Kadıköy Maarif Koleji’nde, Boğaziçi Üniversitesi Ekonomi Bölümü’nde okudum, yüksek lisans da yaptım. Çok iyi bir meslek hayatım oldu: Üniversitede asistanlık yaptıktan sonra yönetici olarak Unilever’de çalıştım; BNP-AK Bankası’nda 7 yıl yöneticiliğin ardından 1993’te genel müdür yardımcısı oldum, uluslararası ağda bu pozisyona gelen ilk kadındım.

2004’te bankayla yollarımız ayrıldı. Artık hayatın faiz, kur ve borsa üçgeninden görüldüğü bir dünyada olmak istemiyordum. Kızım doğduktan sonra Yeni Demokrasi Hareketi’nde çalışmıştım, toplumsal konulara hep ilgi duydum. Karşıma Türkiye Eğitim Gönüllüleri Vakfı çıkınca hayatımın en heyecan verici işine başladım. 2006’dan beri vakfın yöneticisiyim.

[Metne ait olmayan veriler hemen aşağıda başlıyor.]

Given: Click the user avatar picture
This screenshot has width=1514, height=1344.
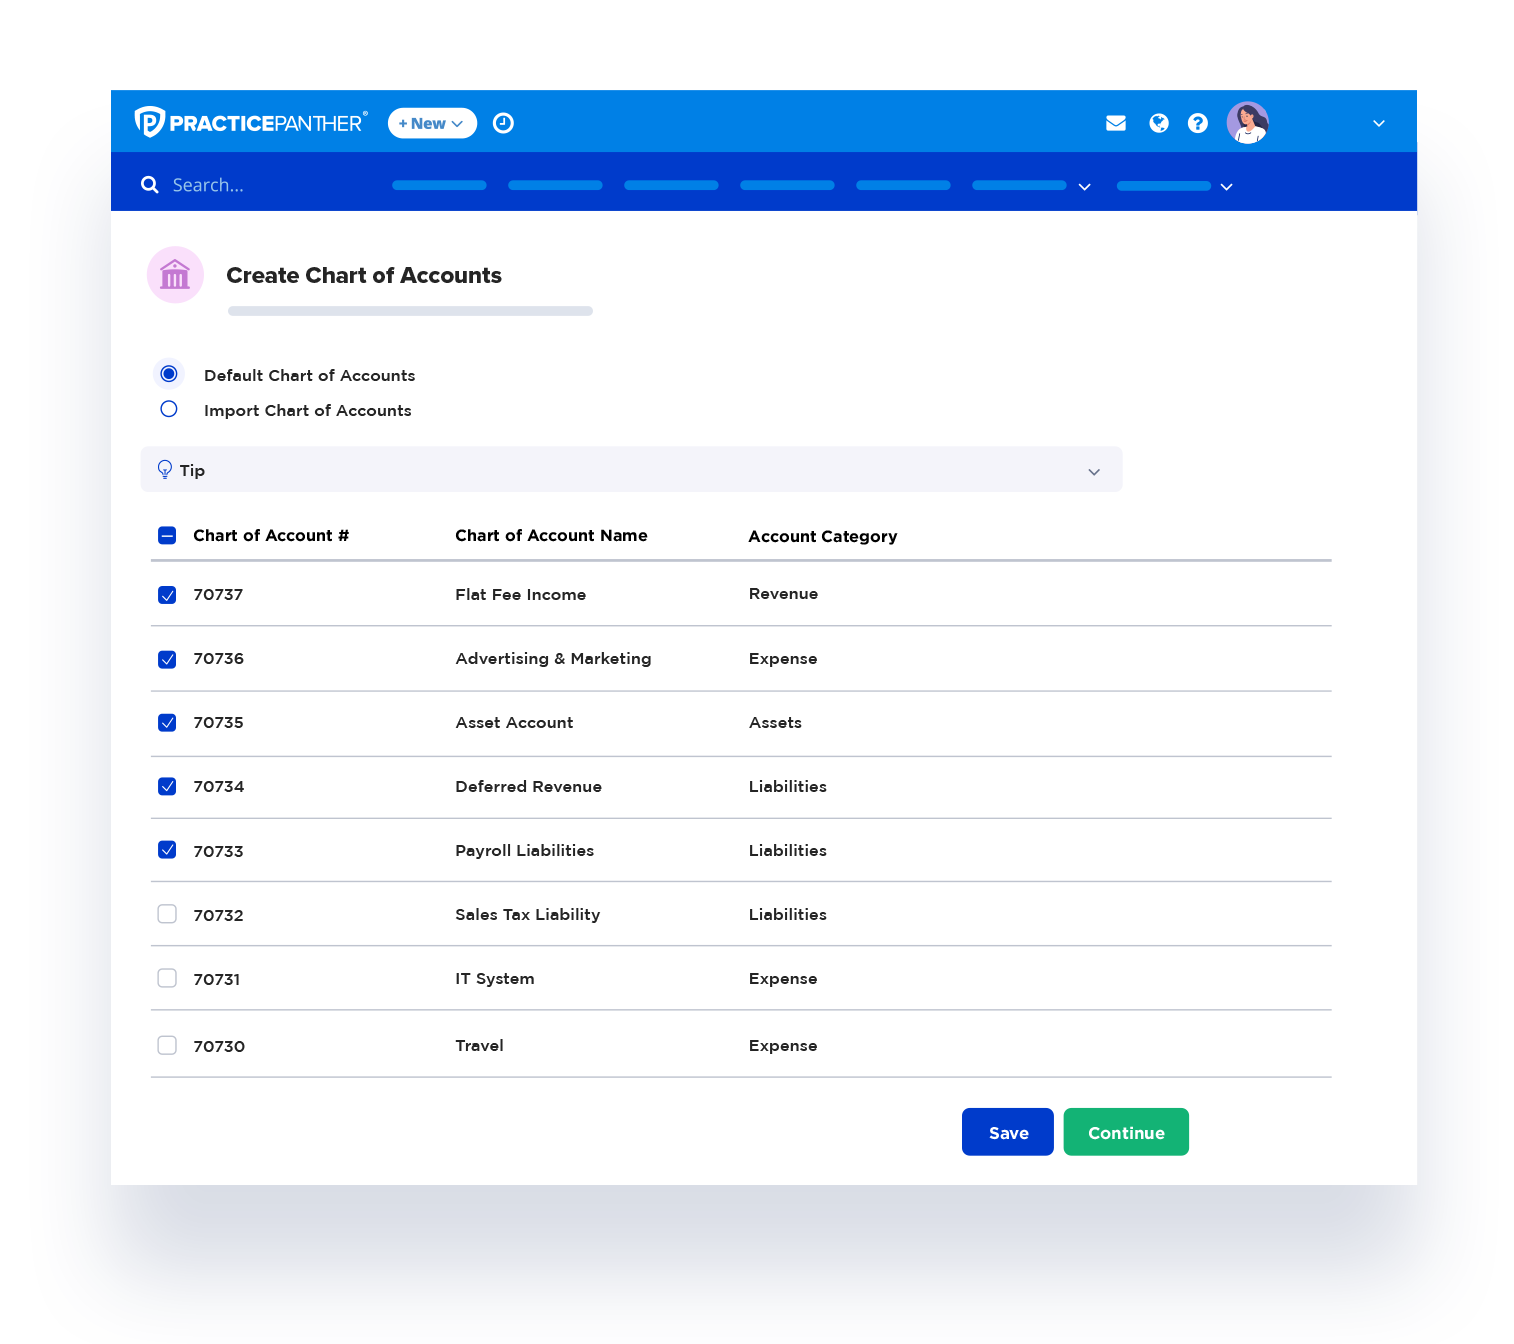Looking at the screenshot, I should 1247,123.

2001 krizini çok yakından yaşadım. Pek çok tanıdığım işsiz kaldı. O sırada kendimize geldik. Herkes kendini olduğundan daha iyi durumda zannediyordu; borçlanmalar ve çok yüksek harcamalar alıp yürümüştü. İşten ayrıldığımda, sekreterim ve şoförümün ne kadar çok işi hallettiğini görüp şaşırdım! Uzak bir semtte bir villada oturuyordum; evi kiraya verip şehirde küçük bir daireye taşındım. Vakfa ilk başladığımda bir mimar arkadaşım, "Bu geçici bir heves; profesyonel gerçek hayata geri döneceksin" demişti! Ama yeni işimde çok çalışmama rağmen daha huzurluyum.

Eski işimi sevmiyordum diyemem ama seyahatler ve bazı arkadaşlarım dışında pek bir şeyi özlemiyorum. Bazen başarı için bütün şartları taşırsınız ama doğru yer, doğru zaman, ilişkiler, hatta şans gerekebilir. Kendine güvenenler başka yerlerde de başarılı olur. Koltuğunuzla bütünleşmediğiniz takdirde kaybettiğinizde dünyanız yıkılmaz.

Çok teknik işler dışında, belli bir zeka ve eğitime sahip herkesin neredeyse her işi yapabileceğine ve başta kendim olmak üzere hiç kimsenin vazgeçilmez olmadığına inanırım. Memur çocuğuyum; kredi kullanmam, borç almam. En önemli lüksüm seyahat etmek; bu da ertelenebilir.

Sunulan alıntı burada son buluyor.